Second-tier systems replace legacy controls

With the old system, all five of the rotary cookers and all four of the pot cookers would have went down, Durant said. “This saved us several thousands of dollars that we definitely would have lost had we still been using our previous software.”

Looking back at how much progress McCall Farms has made, Durant sleeps a bit easier at night, "We don't have crashes any more and we feel a lot more confident that the equipment will be running when we come to work in the morning."

New System Ups Power Plant Performance
St Johns River Power Park (See Figure 3 below), located on a 1900-acre site in northeast Jacksonville, Florida, is a coal-fired generating station owned jointly by Jacksonville Electric Authority (JEA) and Florida Power & Light Co (FPL). It has two 640MW units, each with a Foster Wheeler drum boiler and a General Electric tandem compound steam turbine-generator. The plant uses a variety of domestic and foreign coals, as well as 20% petroleum coke.

	FIGURE 3: BETTER COAL BURNING
	Legacy control systems at Units 1 and 2 at St Johns River Power were both upgraded.

St Johns needed to respond faster to automatic dispatch commands. In addition, they wanted to startup faster and burn myriad fuels without having to re-tune the control system. Finally, it wanted to provide its operators and engineers with better tools to improve day-to-day operations. This required replacing legacy control systems with something more modern.

Replacing two complete control systems is a challenge at any plant of this size. Further, it required that planning, contract award, engineering, testing, installation and commissioning be done in about ten months.

A modernization of this scope usually requires extensive up-front planning to develop project guidelines, requirements and vendor specifications. St Johns management initially considered hiring an architect engineer for this work and to oversee the project, but realized the time involved would preclude startup according to their schedule.

They chose instead to have Metso Automation do a thorough study of the existing systems and propose a solution to meet schedule and performance requirements. Based upon the study, Metso Automation and St Johns personnel decided to modernize the plant with two Metso maxDNA automation systems. Metso Automation provided a turn-key solution, taking prime responsibility for design, installation and commissioning of the new control systems and field equipment.

It was agreed to emulate “hard” control schemes that were familiar to plant operators. Further, St Johns wanted Metso Automation to implement the latest generation of Leeds & Northrup’s original D-E-B coordinated control, which assures parallel control of the boiler and steam turbine generator.

Plant operators were included on the project team. They provided extensive input to the design of operating graphics. The team worked together to determine standards, display layouts and functions. Another goal was to make the transition to the new system as smooth as possible. To that end Metso Automation designed the control strategy configuration to match the existing system wherever possible. Plant Manager Paul Smith said, “for the most part, the control sequences, indicators, alarms, operator response sequences, etc. of the new system were designed to mirror what our unit operators have been familiar with for the last ten or twenty years.”

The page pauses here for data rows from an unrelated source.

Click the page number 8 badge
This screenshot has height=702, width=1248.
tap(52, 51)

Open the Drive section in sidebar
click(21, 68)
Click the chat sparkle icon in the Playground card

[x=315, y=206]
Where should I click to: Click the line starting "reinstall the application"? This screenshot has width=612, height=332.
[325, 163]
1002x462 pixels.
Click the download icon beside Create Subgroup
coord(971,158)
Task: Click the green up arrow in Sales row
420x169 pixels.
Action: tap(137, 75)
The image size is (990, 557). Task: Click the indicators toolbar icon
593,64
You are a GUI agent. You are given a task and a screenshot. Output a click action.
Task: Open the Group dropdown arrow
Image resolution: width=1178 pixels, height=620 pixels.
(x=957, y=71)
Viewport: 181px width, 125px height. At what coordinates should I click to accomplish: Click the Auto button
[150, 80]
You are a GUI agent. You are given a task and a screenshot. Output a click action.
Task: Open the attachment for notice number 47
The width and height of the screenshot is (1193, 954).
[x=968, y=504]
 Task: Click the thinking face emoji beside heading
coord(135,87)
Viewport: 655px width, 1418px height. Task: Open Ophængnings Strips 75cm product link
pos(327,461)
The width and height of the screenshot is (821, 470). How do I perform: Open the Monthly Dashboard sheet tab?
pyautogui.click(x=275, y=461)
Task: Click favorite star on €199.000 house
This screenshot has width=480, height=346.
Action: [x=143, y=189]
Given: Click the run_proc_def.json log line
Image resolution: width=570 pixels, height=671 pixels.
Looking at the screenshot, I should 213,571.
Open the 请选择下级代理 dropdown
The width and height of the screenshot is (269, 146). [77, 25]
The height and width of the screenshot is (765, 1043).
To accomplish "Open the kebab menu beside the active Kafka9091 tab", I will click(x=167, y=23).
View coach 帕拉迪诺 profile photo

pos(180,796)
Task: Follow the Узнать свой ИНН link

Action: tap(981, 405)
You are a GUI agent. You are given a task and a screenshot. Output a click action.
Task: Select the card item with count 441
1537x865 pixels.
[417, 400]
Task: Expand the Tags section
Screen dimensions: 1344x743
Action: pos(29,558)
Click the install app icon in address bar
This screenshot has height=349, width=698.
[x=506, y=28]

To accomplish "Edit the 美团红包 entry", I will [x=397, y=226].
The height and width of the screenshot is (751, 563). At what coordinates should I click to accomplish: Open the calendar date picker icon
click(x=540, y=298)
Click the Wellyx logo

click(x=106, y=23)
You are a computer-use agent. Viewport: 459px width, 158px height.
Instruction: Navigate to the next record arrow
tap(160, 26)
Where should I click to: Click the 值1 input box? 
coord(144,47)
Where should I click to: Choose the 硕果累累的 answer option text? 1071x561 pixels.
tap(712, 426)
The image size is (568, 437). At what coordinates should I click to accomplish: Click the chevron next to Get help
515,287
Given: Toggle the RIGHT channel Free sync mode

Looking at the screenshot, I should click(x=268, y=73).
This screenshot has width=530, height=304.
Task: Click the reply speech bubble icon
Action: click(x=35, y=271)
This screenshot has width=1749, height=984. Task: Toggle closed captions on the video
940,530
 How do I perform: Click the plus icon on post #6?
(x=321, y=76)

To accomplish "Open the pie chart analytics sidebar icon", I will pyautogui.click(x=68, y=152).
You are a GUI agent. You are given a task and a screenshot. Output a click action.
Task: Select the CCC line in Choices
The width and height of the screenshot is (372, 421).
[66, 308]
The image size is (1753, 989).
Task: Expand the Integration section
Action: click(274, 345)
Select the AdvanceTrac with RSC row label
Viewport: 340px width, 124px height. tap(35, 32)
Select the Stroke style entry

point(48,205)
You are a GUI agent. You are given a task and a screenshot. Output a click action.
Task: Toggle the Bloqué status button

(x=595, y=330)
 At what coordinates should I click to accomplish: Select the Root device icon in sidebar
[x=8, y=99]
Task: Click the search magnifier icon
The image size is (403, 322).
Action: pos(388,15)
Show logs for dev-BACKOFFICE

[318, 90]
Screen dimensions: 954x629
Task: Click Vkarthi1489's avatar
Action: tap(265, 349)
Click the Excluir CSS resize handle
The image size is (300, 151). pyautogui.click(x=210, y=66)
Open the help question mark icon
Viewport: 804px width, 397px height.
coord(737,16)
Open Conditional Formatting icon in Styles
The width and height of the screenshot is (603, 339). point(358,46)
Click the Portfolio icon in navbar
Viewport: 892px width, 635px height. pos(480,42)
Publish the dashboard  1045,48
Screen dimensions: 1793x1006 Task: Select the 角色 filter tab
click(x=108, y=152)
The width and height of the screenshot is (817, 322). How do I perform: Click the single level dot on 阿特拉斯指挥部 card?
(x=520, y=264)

Data base parameters from the existing system were imported into the new maxDNA system and tuning constants were imported to speed automatic operation on startup.

Unit 2 was upgraded first, during the annual Spring outage. The new maxDNA system, which had already arrived, was installed as the older cabinets, cables and consoles were removed. Within four days of startup, Unit 2 was operating in automatic mode and within two weeks the unit was responding to automatic dispatch commands.

While the new system was being installed, plant operators were being trained four hours per day on a maxDNA-based simulator (See Figure 4 below). The plant-specific simulator included all of the startup and shutdown sequences, plus a variety of situations that could lead to a unit trip, from auxiliary failures to process upsets. “The simulator was one of our cornerstones of success with the project and I would strongly recommend including a simulator with any planned upgrade,” says Smith.

FIGURE 4: ON-SCREEN TRAINING
Operators at St. Johns were trained on a simulator supplied by Metso Automation.

The plant burns coal from Western Kentucky, Columbia, other South American countries and several other sources at times. “We blend in 20% petroleum coke,” explains Smith. “Since the moisture content and BTUs are variable, it is important that our control system detect them and initiate smooth proportional corrections without triggering process upsets. We are definitely sold on Metso Automation’s Heat Release algorithm. Our old D-E-B control system used this algorithm and we wanted to duplicate the success we had with it. It allows us to burn a litany of different fuels without having to make constant tuning adjustments to our critical process loops. As a result we have been able to lower costs by purchasing attractively priced random lots of coal and pet-coke on the spot market.”